A scientist has told how he and his team nursed a Grey Nurse shark in a Bushrangers Bay rescue mission last week, after the animal had got a ganged fish hook stuck from her eye to her mouth.
The critically endangered shark - non-aggressive to humans - had been unable to shake the line of hooks free of her tough skin.
A diver had spotted the Grey Nurse and had called the Sea Life Sydney Aquarium, which has permission from the NSW Department of Primary Industries for its scientists to perform certain rescues.
After about two weeks of planning a team was able to set up their equipment in Bushrangers Bay, knowing the sharks show "site fidelity" so she would likely still be around.
After finding the stricken animal in about 3-4m of water, the Sea Life team's first task was to persuade her into a large nylon sock, marine scientist Rob Townsend told the Mercury.
"We're lucky that this particular site is frequented by divers almost every day, so the sharks are used to divers," he said.
"We were shepherding her into the direction we wanted her to go ... you can swim them the right way."

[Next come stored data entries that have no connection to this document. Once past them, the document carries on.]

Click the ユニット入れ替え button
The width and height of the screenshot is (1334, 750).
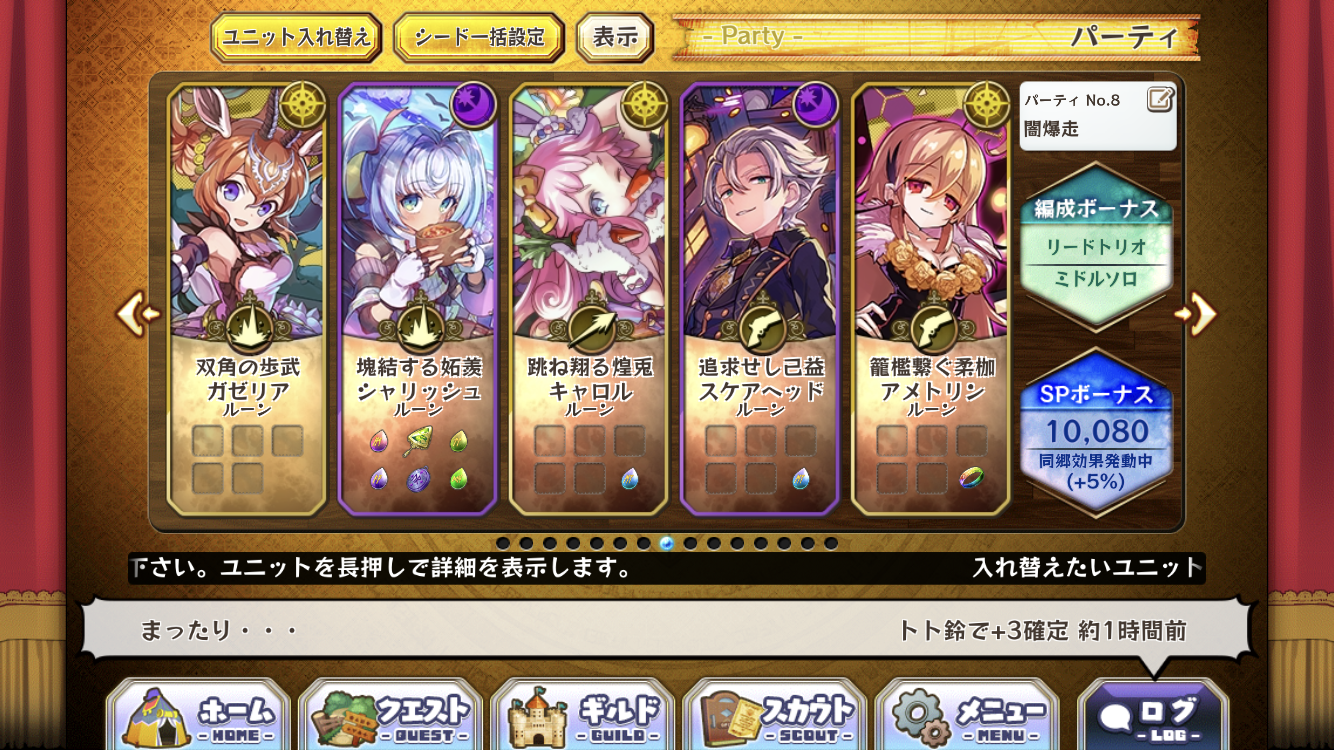(296, 38)
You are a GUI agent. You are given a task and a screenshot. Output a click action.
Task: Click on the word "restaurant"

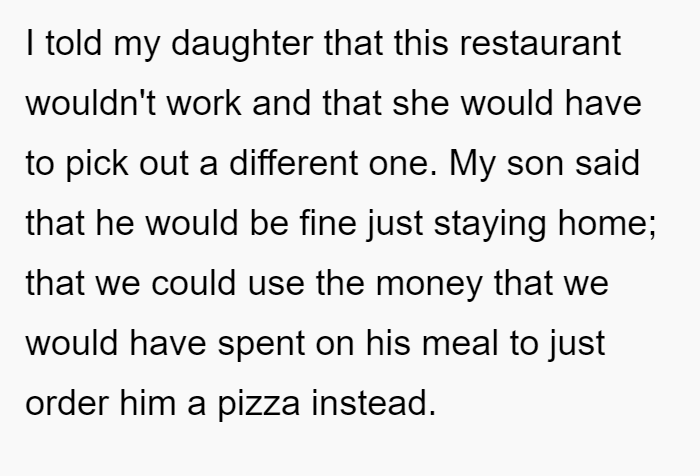point(540,43)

She was then placed on a stretcher and brought to the surface, where the team turned her upside-down.
"An animal this size we can manually restrain quite easily," Mr Townsend said.
"We do have the added advantage with sharks they they have a condition known as tonic immobility, where if you flip them upside down it will calm them down, they go into a bit of a torpor.
"You can use that as a pseudo-sedative, makes them easier to work with."
After the hooks were out, the shark was given some prophylactic antibiotics and vitamins, before "she swam off beautifully and healthily into the ocean", he said.
He said the 1.8m juvenile was about 45kg and as a potential breeder she would be highly valuable to the population.
Mr Townsend's enthusiasm for these sharks is clear, and he said after working with the animals for almost 20 years, he loved them.
"Someone's got to. They get bad press, so I have to stand up with them when I can."